-- Start of DATASET ENTRIES --
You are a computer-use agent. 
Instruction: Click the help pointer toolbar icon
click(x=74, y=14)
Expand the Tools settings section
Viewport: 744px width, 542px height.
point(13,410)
-- End of DATASET ENTRIES --
TASK TO COMPLETE — Reproduce each of the items above verbatim, line by line.

FULL ANSWER —
You are a computer-use agent. 
Instruction: Click the help pointer toolbar icon
click(x=74, y=14)
Expand the Tools settings section
Viewport: 744px width, 542px height.
point(13,410)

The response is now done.